Das Instrument hat weitere Vorteile: Man kann es mitnehmen, und die Anschaffung ist eine überschaubare Investition. „Ab 200 Euro bekommt man heute ein gut brauchbares Instrument für Einsteiger“, sagt Fromageot und warnt gleichzeitig vor Aktionen von Discountern und Co. Was billiger angeboten werde sei „ästhetisches Brennholz“. Diese Gitarren verursachten mehr Frust als Freude, denn sie stimmten nicht, und: „Sie fühlen sich auch nicht gut an.“

Das Stimmen war früher ein mühsames Geschäft, das Schüler erst lernen mussten  – nicht immer erfolgreich. Denn der Spieler musste den Ton der Stimm-Flöte mit dem der jeweiligen Saite abgleichen. Heute gibt es nicht nur Stimmgeräte, die genau anzeigen, wie viel am Wirbel gedreht werden muss. Es gibt auch hervorragende Apps für das Smartphone. „Die müssen erst einmal alle Eltern herunterladen“, erzählt Fromageot. Denn: „Stimmen ist wichtig, sonst kann man das Hören nicht entwickeln. Die Hauptarbeit ist die Entwicklung der Klangvorstellung.“ Und dann muss man natürlich mühsam lernen, diese technisch umzusetzen. Matthias Fromageot selbst hat sich übrigens vor einigen Jahren ein Instrument für fast 7000 Euro gekauft, mit dem er glücklich ist. „Die Gitarre liest mir aus den Fingern“, schwärmt der Lehrer, der damals eigentlich nur einen Schüler aus seinem sehr erfolgreichen Quartett „Four Nations“ beim Kauf begleiten und beraten wollte. „Da stand ein anderes Instrument in der Ecke, das habe ich probiert.“ Nach zwei Stunden habe er seine Frau angerufen, um ihre Zustimmung für den Kauf zu bekommen. Über Anschaffungen in der Größenordnung würden sie stets gemeinsam entscheiden.

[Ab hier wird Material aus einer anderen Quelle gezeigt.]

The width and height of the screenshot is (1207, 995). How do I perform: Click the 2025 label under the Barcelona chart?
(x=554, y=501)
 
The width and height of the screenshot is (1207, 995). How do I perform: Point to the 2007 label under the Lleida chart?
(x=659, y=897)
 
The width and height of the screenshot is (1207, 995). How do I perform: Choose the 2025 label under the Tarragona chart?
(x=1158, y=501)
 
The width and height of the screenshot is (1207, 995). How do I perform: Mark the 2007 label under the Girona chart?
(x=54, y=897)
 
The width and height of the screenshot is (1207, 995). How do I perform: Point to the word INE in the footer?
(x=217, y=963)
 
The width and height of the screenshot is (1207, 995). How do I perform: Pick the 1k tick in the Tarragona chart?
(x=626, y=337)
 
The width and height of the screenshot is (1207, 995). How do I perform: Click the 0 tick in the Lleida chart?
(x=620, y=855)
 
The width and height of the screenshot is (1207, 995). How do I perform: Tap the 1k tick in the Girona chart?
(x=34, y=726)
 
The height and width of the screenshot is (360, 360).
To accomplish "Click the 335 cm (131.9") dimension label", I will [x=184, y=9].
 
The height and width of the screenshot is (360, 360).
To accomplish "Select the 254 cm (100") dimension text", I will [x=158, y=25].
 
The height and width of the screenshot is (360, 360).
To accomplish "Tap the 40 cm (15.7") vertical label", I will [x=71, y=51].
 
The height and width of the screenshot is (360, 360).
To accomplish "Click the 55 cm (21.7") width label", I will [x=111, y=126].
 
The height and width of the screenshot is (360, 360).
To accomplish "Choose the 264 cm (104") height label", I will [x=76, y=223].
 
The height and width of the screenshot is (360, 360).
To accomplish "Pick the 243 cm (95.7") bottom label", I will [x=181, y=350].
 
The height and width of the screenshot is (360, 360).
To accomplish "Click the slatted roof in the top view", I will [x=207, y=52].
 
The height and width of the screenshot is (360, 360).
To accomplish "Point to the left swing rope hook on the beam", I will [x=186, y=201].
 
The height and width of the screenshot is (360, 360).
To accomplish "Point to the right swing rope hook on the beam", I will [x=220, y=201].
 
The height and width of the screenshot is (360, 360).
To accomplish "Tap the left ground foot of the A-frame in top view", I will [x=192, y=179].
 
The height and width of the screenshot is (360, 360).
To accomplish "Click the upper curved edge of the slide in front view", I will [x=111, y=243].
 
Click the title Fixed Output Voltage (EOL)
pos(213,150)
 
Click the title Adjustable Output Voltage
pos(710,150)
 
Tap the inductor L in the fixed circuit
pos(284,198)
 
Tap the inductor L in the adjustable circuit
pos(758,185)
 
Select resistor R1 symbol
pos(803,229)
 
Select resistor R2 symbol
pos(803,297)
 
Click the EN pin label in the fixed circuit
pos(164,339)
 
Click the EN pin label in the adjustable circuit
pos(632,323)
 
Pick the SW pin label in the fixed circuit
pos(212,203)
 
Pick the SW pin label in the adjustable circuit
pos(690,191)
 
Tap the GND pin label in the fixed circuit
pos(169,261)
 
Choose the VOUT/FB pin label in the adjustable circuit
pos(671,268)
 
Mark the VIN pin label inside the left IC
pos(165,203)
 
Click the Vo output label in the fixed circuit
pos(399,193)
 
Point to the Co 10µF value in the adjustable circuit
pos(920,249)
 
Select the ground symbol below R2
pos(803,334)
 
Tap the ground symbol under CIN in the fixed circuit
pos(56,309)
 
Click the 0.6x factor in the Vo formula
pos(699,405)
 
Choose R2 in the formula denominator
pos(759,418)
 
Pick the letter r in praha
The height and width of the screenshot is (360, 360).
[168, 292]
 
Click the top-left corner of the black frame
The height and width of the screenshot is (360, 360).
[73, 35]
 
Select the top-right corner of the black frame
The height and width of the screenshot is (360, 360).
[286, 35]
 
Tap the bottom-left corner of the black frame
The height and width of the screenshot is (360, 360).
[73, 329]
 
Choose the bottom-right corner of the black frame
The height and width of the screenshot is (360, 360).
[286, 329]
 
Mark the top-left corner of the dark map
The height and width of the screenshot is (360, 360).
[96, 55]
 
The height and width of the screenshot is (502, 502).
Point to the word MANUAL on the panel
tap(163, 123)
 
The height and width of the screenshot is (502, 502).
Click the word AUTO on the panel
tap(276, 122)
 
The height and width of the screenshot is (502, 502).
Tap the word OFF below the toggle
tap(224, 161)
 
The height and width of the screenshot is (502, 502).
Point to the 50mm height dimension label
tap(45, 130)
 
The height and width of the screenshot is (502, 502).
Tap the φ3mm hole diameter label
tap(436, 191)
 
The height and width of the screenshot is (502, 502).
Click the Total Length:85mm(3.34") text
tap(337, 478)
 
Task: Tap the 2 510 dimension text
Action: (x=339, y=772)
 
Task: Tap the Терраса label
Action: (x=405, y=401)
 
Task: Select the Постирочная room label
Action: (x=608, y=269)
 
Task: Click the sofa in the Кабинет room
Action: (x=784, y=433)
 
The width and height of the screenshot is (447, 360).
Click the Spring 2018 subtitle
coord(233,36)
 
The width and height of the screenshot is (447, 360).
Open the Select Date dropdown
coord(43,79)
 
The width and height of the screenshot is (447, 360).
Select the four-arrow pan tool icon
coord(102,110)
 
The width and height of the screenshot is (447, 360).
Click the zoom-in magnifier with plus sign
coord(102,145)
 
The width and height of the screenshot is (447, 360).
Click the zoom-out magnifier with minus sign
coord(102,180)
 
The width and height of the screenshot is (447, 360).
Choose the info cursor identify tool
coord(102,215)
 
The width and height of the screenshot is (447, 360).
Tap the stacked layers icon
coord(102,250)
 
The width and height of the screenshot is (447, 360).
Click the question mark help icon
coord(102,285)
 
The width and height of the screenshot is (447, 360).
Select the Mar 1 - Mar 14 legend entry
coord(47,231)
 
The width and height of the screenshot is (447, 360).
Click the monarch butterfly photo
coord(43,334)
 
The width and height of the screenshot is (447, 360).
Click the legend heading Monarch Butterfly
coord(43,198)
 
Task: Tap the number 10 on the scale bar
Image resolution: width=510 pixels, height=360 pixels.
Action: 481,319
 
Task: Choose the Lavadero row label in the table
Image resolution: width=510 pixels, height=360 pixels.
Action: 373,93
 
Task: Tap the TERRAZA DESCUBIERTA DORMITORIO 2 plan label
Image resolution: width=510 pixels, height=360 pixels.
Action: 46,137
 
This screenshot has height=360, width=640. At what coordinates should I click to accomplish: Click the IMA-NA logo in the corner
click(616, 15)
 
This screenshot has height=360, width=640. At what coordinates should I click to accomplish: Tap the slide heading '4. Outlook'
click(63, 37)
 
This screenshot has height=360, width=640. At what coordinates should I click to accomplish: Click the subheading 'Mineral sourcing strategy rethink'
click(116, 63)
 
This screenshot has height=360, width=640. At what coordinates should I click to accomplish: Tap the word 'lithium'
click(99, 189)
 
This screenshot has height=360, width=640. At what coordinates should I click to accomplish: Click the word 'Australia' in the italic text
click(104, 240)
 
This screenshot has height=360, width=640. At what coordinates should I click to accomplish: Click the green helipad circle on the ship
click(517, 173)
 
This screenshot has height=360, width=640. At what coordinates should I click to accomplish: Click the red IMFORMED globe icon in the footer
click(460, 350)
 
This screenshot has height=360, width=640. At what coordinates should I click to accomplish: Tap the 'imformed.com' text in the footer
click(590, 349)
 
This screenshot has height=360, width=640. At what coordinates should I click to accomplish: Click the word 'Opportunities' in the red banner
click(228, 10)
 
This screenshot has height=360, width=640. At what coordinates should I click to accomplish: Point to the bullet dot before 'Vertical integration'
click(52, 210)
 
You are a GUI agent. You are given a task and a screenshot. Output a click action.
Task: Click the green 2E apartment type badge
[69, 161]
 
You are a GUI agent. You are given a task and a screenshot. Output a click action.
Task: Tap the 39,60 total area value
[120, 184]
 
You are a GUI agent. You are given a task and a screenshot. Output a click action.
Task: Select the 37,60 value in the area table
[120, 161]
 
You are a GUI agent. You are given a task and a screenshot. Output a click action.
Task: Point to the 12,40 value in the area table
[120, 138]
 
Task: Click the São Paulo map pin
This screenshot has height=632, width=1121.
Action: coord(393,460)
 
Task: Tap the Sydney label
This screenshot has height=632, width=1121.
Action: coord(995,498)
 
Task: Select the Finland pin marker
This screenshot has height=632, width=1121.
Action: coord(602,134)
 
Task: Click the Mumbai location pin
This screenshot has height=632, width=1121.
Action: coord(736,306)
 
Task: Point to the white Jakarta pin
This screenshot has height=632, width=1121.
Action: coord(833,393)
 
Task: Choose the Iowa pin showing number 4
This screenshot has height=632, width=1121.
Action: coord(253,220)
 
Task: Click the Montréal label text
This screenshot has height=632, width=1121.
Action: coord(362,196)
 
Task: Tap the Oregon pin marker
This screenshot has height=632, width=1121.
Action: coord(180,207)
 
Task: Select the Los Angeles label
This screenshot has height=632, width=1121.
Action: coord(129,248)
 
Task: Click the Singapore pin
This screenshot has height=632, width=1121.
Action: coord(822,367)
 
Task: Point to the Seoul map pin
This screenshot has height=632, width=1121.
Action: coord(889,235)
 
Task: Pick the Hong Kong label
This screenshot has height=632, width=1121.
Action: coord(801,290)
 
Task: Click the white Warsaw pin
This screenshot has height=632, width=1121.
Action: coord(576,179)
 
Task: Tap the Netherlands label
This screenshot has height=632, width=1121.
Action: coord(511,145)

Er sei musikalisch im Kinderchor groß geworden – und zugleich selbstständig durch die Bus- und U-Bahn-Fahrten kreuz und quer durch die Stadt zu den Aufführungsorten  – erzählt Fromageot. Und er war überaus zufrieden mit der ganz traditionellen Instrumental-Ausbildung, die er genossen hat. E-Gitarre habe er auch mal probiert, aber es habe ihm gar keinen Spaß gemacht. Dafür war er begeistert, schon ziemlich bald im drei- bis vierstimmig chorisch besetzten Gitarrenorchester mitspielen zu können. „Ich habe vergessen, ob das musikalische hochwertig war“, gesteht er. Aber: „Es hat einen Heidenspaß gemacht.“

Das sei ein wichtiger Faktor. Denn es bedeute ja nicht, dass es einem einfach zufällt. „Die Freude am Musizieren ist der Lohn für viel Arbeit.“ Insbesondere in der Gruppe, deswegen wird das Ensemblespiel auch an der Leverkusener Musikschule groß geschrieben. Das sei schon ab dem zweiten Jahr Unterricht möglich. Außerdem klinge es im Trio oder Quartett viel schneller nach was. Solistische Stücke seien sehr viel schwerer, wenn man einen gewissen Hör-Anspruch habe. Im Ensemble seien dagegen die Einzelstimmen deutlich einfacher und trotzdem ergibt sich im Zusammenspiel richtig gute Musik.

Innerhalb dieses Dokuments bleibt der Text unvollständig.